Auric Medicine

Medical science is always at odds with believers of divine healing, yet modern medicine is in itself miraculous. There are recorded cases of miraculous cures. We know that a healthy body can resist germs and disease, and psychiatrists teach that a healthy mind can, to an extent, keep the body healthy. It is known that stress and worry break down our bodily defenses and that meditation is a good practice for managing them.

The art of healing is by nature akin to the supernatural. The will to live is a very effective deterrent. Ancient healers did effect astonishing cures – did a deity intervene? Did the healing ritual emotionally affect recovery in the sick person? It is true that mental illness can cause physical ailments. If the process is reversed, could mental stability restore the body?

There is a psychic factor to color. It is appealing, emotional, and inspiring; suggestive of something mysterious. The study of the human aura provides a clinical environment in which to gain knowledge about color and healing. The subject of human aura is not necessarily mystical. Even the most skeptical knows that the body radiates heat and odor. In the right circumstances, this emanation can be seen. Photographers such as Carlo Van de Roer do biofeedback photographs of these emanations.

The human aura is affected by the condition of the body, by health, or illness. To some mystics, astral light is a healing force, representing the divine deity shining from within. It is said that auras flow from holy places of the Orientals more so than from the temples of Christians, who disdain psychic phenomena.

Paracelsus stated the body has two substances – visible and invisible. Chaos of the visible produced disease. He would endeavor to re-harmonize it with contact of healthy bodies, to heal the sickness with needed elements from the presence of a person with a strong aura, sort of like a transfusion of vibration instead of blood.

An auric healer has three methods: thought transfer, influencing the patient’s aura, and encouraging the right emanations. The healer meditates on certain hues to build up his own aura, thus affecting the aura of his patient. This is a mental and spiritual process, not one using lights or colored material.

Certain colors are effective for particular dis-eases. For treatment of the nervous system violet and lavender produces soothing. Grass-green invigorates, and medium yellow and orange inspire. For the blood and organs, blue soothes, green invigorates, and bright reds stimulate. In case of fever think blue, for treatment of chills, red is the hue to use.

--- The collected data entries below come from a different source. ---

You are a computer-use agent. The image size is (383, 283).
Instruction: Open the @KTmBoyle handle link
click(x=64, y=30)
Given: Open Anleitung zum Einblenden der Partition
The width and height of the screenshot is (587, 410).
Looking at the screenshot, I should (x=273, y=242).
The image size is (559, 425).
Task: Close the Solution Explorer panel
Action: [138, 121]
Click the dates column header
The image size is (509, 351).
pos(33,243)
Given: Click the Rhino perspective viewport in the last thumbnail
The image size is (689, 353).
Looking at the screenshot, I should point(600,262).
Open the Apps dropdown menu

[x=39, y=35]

To modern medical doctors the theories of the auric healer may seem ridiculous fantasy, nonetheless, the aura cannot be ignored if the healing sciences are to practice what they preach. Any number of investigators of this phenomenon, no matter how skeptical, admit that simple colors surrounding the body are visible to the eye. In his book on the subject, George White explains that a magnetic field exists around animals and plants and that this magnetic atmosphere must be characteristic of the vehicle it emanates from. Kirlian photography has documented these magnetic rays around both the living and the inanimate. White states that the color of the average aura is grayish blue, and that health and disease are evident in the aura.

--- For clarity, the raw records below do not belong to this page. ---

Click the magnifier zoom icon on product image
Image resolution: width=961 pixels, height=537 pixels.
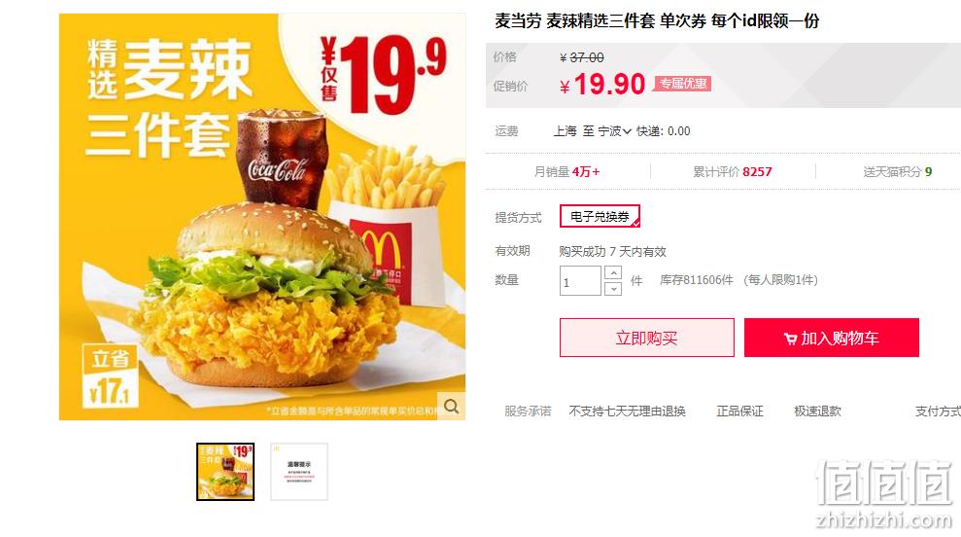(x=452, y=407)
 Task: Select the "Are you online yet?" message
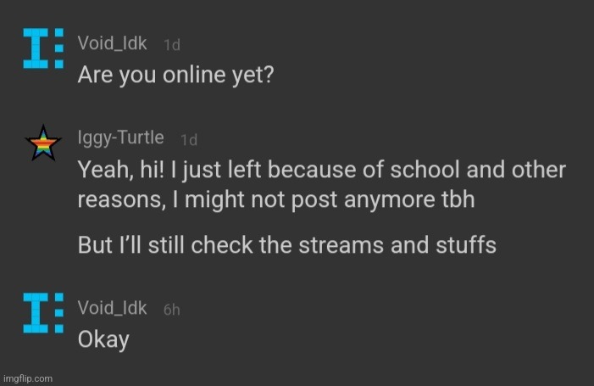(175, 75)
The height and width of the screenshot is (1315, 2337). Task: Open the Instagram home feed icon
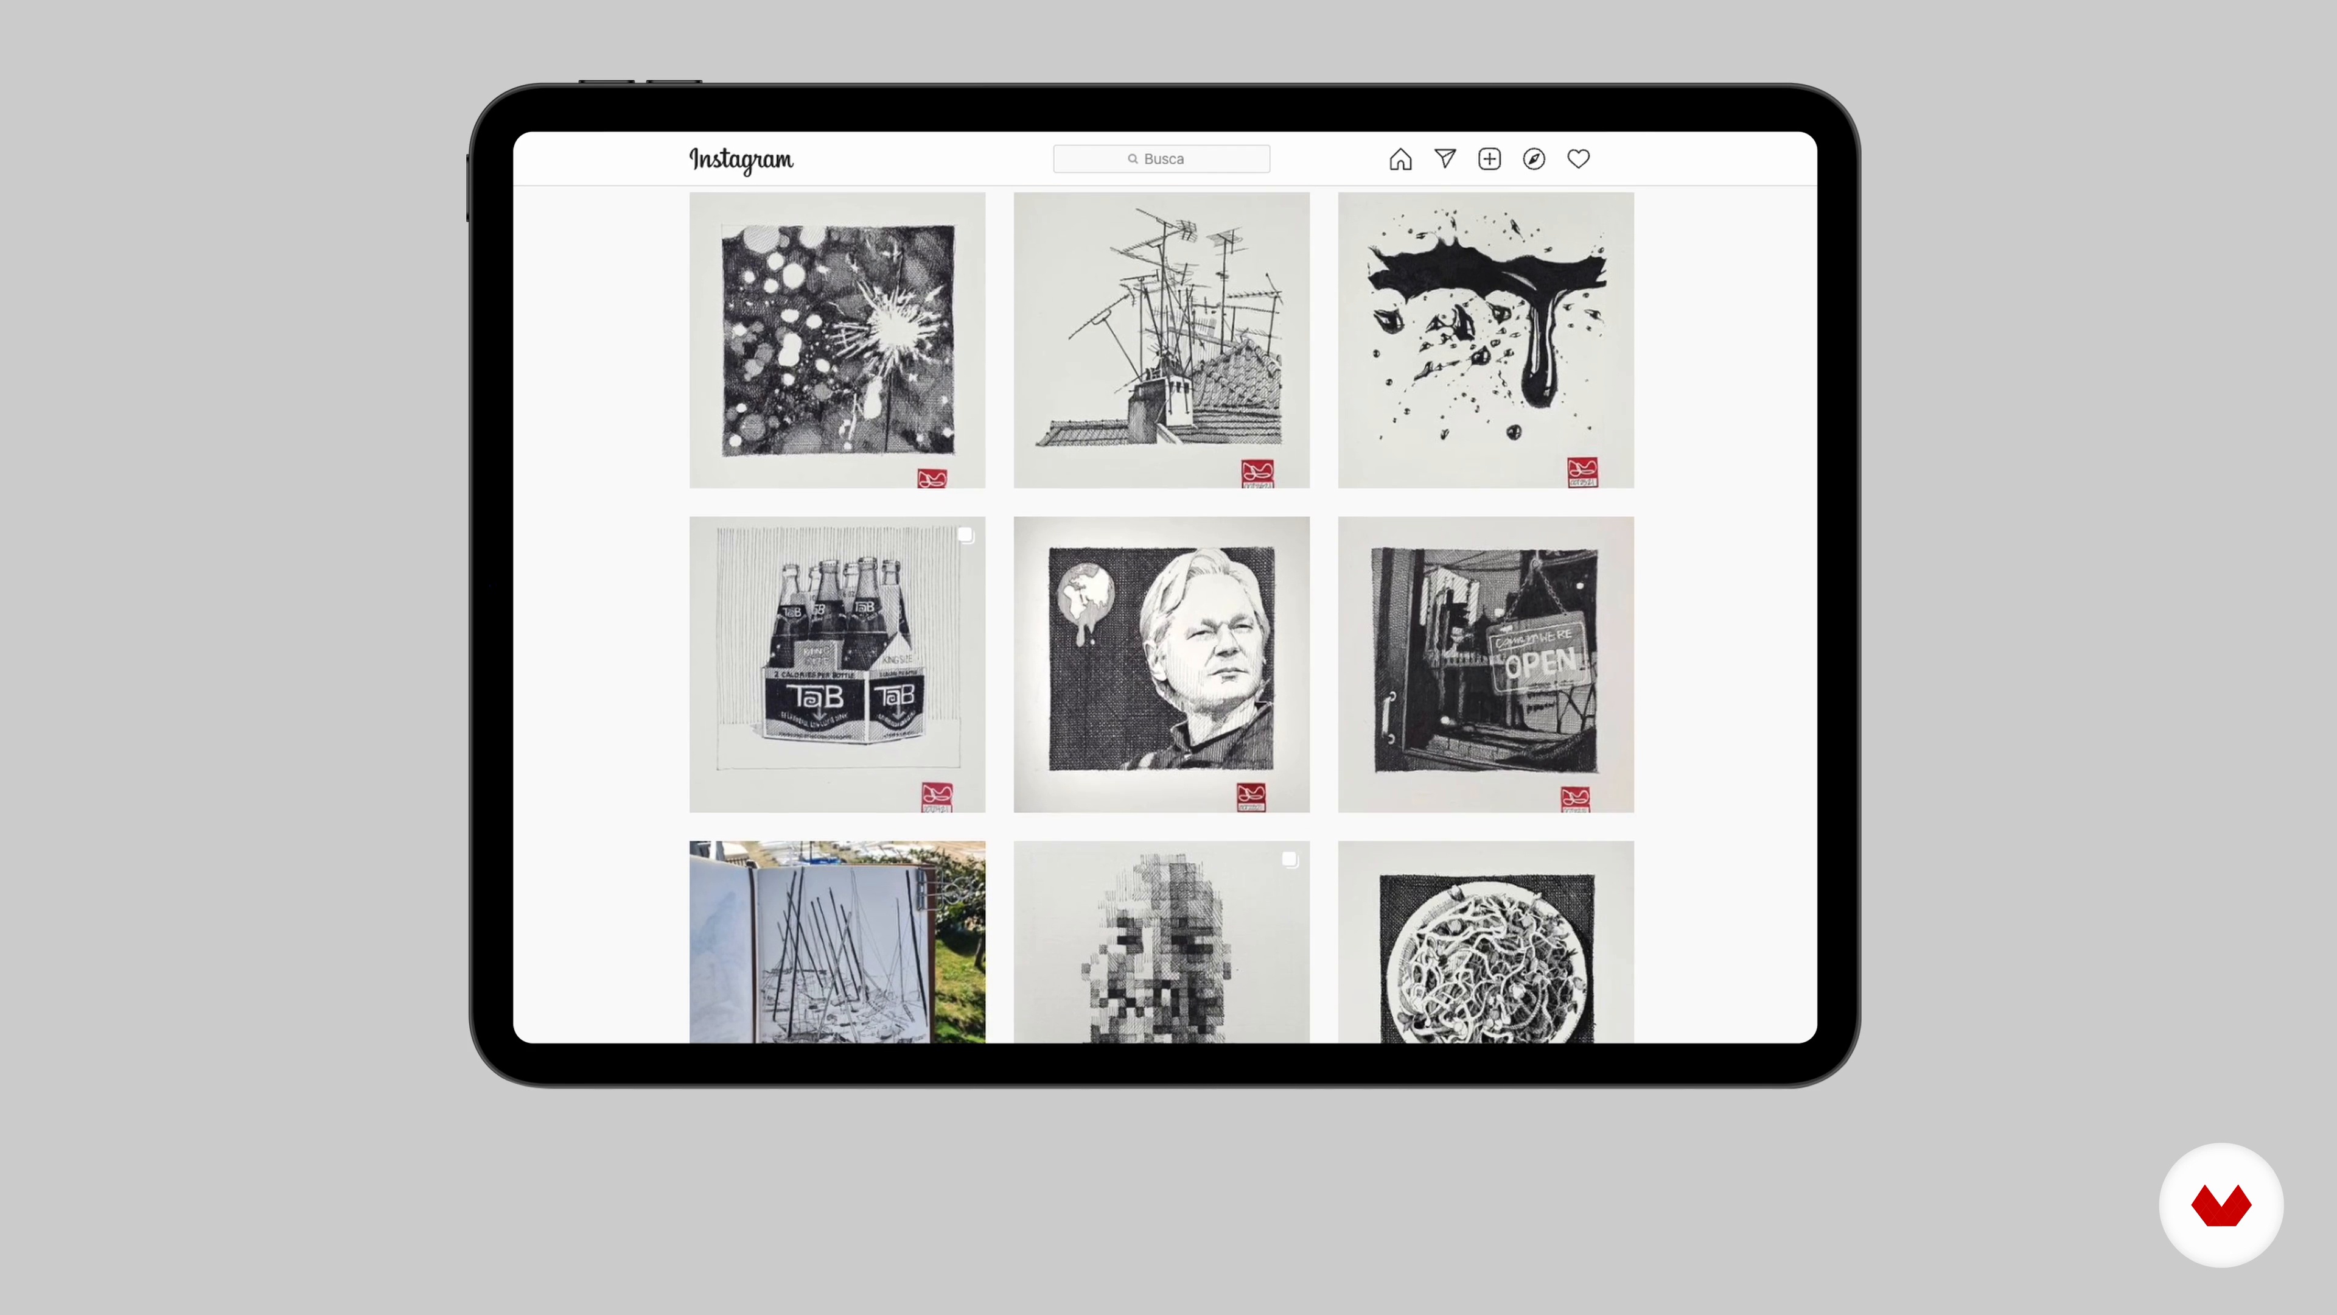click(x=1400, y=159)
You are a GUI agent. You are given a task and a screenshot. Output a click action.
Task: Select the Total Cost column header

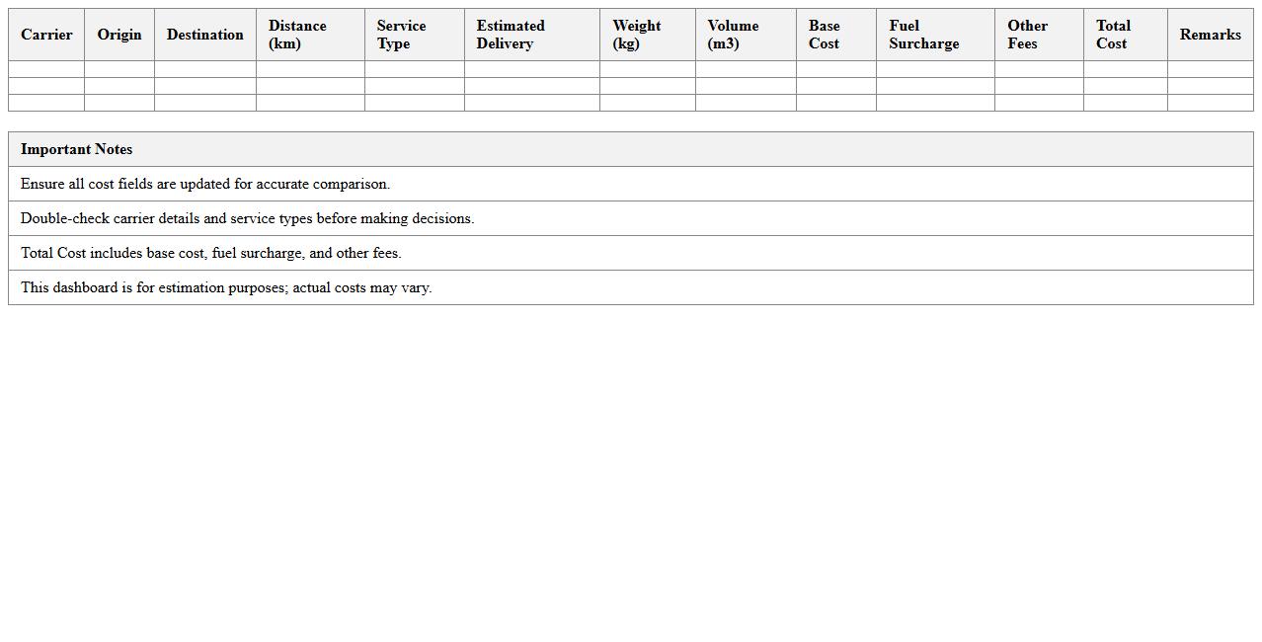[x=1125, y=34]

Walter Kilner, in The Human Atmosphere, approaches the subject with the scientific mind of a laboratory worker, shunning the more mystical aspects of aural light. He concludes that there is a visible envelope surrounding the human body, which has three parts. There is a narrow dark band, a very clear aura, and one that is misty and without sharp edges. In a normal aura, the radiating beams emanate at right angles, are electric in appearance, always shifting and changing. The color of health is bluish-gray, tinged with yellow and red. Disease changes this to duller and grayer color. Kilner stresses that the shape of the aura is more important than its light quality. Many studies by Kilner and Oscar Bagnall were done in scientific manner; Bagnall used a special screen to observe the aura, rather than gazing at the person in a dark room. He divides the aura into two parts – inner and outer. He does agree that the healthy aura is bluish or grayish and adds that bluer hues indicate finer intellects. Bagnall determined that no aura shines from a dead thing, whereas Kirlian photography endeavored to show that the magnetic field around all things remains for a time after it is dead.

After much research with processes to sensitize the rods and cones of the eyes to certain colors, Bagnall theorized that nocturnal animals had ultra-violet vision and could see things invisible to humans. He believed that medicine and surgery would benefit from further study of the aura, and that these streaming emanations have profound significance. He is convinced that the aura and its colors are an inherited quality, and would follow genetic laws.

John 1:4 says “…life was the light of men.” Ancient mystics worshiped light. They believed that light was divine, that it filled all living things, and that it brought with it knowledge of the divine. This is in accordance with practitioners of auric healing – that the divine light within life can be observed, and that it can be used to heal.